His project has been better received in exotic countries like Somalia and Sierra Leon in Africa where it has been tried, tested and proven to be successful. A module has also been prepared in Osaka, Japan. In India, after writing several letters to various government, he caught the attention of Maneka Gandhi who initiated the meeting with Home Minister L. K. Advani and Patel. In India, it will be for the first time in Gujarat that he will be attempting it on a large scale.

An investment of Rs 22 lakh would be required to obtain 30,000 gallons of water which would be sufficient for as many as 50,000 people or a small village. The location and the actual fabrication of the vessel is still to be chosen in Gujarat.

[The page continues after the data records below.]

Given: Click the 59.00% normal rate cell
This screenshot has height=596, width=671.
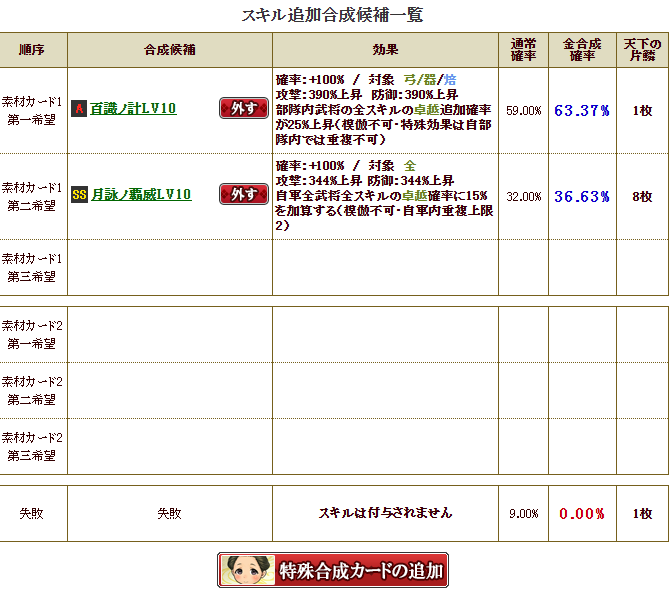Looking at the screenshot, I should point(523,111).
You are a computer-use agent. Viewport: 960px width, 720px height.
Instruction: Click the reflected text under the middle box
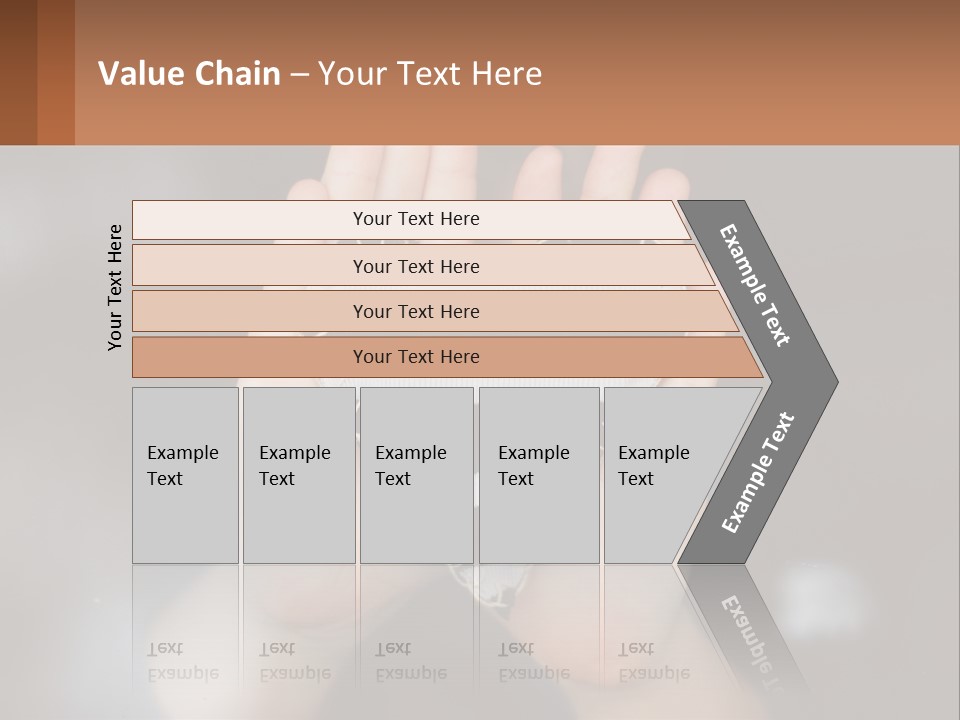coord(410,661)
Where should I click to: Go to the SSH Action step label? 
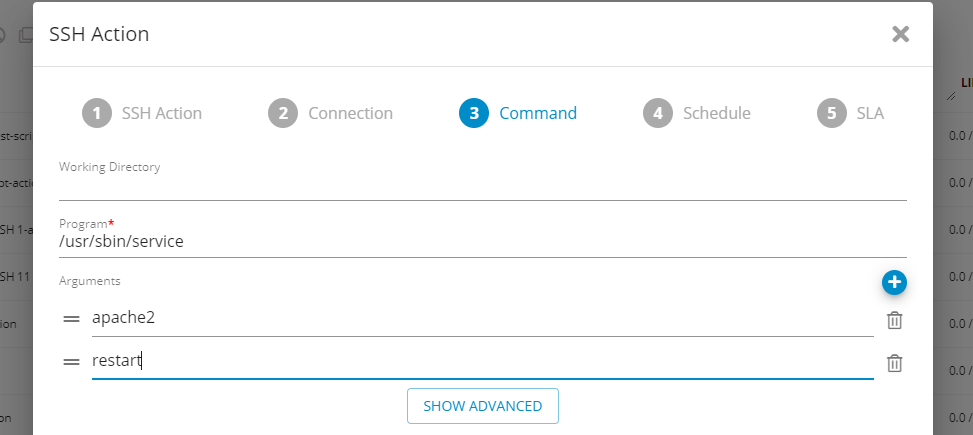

However, Ryan says that the first thing that he will do when he reached the state on the 10th of this month is to attempt another project. ``I will pump huge amounts of sea water into the dry wells adjoining the coast line. Since salty water is heavier, it will go into the aquifers and push the fresh water up,'' he says. But what about the ground water turning saline or the soil becoming unfit for irrigation. ``These are myths. The water goes so deep down that it does not affect the soil and because it is heavier, the fresh-water is what comes out,'' he clarifies. He has already attempted this successfully in Sierra Leon in 1982.

One thing leads to another -- he says that already saline cultivation is becoming a reality in Kutch, thanks to the effort of an American firm. A special bush called Salicornia Sos, essentially an underwater plant is being grown with the help of salt water to produce rich edible oil and fodder for animals.

De-salination projects have been attempted earlier but most of them have proven to be uneconomical because of the fuel they burnt. Also, the technology did not suit the Indian conditions. ``Unlike the project that was attempted in Avania near Bhavnagar by Central Salt and Marine Institute, this project uses magnifying glass which might make all the difference,'' said P.K. Lahiri, chief secretary, Government of Gujarat. ``If this pilot project is successful, we will not hesitate to duplicate it,'' he added.

The usual doubts about whether local temperature and the kind of salt water is suitable will only be cleared by the pilot project.